Conflict of interest
The authors declared no potential conflicts of interest with respect to the research, authorship, and/or publication of this article.
Funding
The authors received no financial support for the research, authorship, and/or publication of this article.
Ethical approval
The work described in this manuscript involved the use of non-experimental (owned or unowned) animals. Established internationally recognised high standards (‘best practice’) of veterinary clinical care for the individual patient were always followed and/or this work involved the use of cadavers. Ethical approval from a committee was therefore not specifically required for publication in JFMS Open Reports.
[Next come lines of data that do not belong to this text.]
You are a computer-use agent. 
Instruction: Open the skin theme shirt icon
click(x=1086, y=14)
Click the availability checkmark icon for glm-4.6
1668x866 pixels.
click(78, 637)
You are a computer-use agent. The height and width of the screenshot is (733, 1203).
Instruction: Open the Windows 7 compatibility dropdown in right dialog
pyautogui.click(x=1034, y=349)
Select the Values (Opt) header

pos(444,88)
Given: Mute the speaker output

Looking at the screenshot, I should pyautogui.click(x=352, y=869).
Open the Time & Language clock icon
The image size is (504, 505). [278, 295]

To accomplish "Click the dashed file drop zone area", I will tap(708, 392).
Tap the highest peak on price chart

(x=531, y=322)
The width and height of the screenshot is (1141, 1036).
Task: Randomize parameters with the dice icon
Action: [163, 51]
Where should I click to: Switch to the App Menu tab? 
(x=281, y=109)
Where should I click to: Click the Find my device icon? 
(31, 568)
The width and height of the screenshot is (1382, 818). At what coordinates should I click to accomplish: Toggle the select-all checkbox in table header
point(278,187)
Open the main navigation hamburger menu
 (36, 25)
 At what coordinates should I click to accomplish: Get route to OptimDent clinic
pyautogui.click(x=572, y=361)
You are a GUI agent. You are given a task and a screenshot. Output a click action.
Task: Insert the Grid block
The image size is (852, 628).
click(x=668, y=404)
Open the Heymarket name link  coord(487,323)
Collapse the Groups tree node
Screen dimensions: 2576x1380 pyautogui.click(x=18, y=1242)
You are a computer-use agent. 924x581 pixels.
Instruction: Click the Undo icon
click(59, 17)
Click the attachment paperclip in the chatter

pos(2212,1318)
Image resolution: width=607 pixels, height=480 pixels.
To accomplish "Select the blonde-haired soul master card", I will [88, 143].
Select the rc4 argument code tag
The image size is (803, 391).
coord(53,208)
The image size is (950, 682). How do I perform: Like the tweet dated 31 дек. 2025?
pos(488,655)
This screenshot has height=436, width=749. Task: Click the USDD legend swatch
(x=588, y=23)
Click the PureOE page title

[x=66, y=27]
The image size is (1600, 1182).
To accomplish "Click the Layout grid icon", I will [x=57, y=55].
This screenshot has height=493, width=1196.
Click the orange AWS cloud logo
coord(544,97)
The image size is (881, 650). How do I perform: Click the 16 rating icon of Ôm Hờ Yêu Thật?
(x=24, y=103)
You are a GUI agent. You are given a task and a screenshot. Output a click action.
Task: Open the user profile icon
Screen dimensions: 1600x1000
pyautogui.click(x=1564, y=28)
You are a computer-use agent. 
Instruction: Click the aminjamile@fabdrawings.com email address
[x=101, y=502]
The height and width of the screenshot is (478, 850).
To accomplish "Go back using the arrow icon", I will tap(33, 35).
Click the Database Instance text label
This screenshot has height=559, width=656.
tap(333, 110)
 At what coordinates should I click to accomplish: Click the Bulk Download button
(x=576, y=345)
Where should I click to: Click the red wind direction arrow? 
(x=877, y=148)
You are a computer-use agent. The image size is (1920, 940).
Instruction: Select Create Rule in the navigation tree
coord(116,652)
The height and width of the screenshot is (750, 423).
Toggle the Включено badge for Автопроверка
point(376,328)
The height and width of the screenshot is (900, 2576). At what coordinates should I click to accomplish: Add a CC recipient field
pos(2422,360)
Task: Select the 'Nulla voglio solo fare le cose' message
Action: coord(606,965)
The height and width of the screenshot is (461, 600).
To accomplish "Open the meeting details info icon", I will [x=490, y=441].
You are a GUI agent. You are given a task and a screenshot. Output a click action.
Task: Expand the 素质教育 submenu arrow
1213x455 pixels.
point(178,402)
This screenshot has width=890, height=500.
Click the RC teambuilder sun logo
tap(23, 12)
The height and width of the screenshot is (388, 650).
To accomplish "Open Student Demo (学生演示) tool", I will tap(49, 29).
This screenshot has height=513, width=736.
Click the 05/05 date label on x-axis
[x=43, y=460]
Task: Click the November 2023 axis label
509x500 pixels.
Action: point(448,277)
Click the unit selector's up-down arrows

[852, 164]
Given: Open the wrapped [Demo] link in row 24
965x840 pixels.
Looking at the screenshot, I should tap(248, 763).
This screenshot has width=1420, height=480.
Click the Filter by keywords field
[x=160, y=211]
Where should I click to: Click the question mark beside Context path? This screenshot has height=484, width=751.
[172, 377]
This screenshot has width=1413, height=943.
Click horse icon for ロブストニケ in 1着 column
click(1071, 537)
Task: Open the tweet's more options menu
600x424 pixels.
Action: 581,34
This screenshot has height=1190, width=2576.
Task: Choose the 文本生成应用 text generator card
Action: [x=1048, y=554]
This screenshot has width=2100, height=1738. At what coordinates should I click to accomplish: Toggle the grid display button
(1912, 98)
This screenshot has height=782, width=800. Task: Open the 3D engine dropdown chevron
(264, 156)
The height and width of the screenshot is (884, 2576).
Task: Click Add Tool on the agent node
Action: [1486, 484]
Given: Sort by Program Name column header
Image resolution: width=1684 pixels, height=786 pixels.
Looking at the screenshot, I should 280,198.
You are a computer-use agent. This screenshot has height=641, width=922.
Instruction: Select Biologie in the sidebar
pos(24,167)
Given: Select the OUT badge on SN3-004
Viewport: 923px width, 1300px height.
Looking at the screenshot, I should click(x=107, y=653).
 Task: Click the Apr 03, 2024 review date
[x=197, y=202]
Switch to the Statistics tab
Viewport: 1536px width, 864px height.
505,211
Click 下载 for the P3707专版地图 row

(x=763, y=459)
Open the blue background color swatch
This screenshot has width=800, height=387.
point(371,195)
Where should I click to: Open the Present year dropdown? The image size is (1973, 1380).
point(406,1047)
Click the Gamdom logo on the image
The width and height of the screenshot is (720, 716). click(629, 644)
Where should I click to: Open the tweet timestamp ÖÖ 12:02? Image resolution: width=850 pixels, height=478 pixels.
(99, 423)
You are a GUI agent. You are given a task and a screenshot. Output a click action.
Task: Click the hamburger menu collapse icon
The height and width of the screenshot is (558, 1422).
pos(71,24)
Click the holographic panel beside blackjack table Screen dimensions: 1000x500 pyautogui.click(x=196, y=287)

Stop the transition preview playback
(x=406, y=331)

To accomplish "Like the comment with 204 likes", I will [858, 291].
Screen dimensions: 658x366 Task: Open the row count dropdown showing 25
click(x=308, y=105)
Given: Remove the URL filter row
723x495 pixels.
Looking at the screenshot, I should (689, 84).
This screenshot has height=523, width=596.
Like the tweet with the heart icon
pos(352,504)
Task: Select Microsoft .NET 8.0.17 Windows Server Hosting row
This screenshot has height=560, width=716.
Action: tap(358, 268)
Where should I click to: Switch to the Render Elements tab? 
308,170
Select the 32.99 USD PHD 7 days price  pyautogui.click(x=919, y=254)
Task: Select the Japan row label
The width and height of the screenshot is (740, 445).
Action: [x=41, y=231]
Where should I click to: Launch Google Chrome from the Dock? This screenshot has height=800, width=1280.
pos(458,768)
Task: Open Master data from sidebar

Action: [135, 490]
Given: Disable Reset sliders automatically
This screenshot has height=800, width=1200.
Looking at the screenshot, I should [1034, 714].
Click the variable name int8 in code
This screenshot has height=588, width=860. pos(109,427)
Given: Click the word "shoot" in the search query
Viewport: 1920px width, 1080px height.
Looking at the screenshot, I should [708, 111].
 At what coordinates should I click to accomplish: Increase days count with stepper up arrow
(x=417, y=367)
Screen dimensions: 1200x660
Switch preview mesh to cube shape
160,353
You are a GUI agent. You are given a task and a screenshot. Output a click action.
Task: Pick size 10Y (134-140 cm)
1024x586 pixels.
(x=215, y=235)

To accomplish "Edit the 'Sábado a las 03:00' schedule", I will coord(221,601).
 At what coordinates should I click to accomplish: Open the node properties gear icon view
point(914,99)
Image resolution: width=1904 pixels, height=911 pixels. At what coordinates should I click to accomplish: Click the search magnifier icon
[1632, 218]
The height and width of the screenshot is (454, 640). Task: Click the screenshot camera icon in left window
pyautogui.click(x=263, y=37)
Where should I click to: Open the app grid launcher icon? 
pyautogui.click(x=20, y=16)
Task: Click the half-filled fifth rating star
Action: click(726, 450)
Although not required, where ethical approval was still obtained, it is stated in the manuscript.
Informed consent
Informed consent (verbal or written) was obtained from the owner or legal custodian of all animal(s) described in this work (experimental or non-experimental animals, including cadavers, tissues and samples) for all procedure(s) undertaken (prospective or retrospective studies). For any animals or people individually identifiable within this publication, informed consent (verbal or written) for their use in the publication was obtained from the people involved.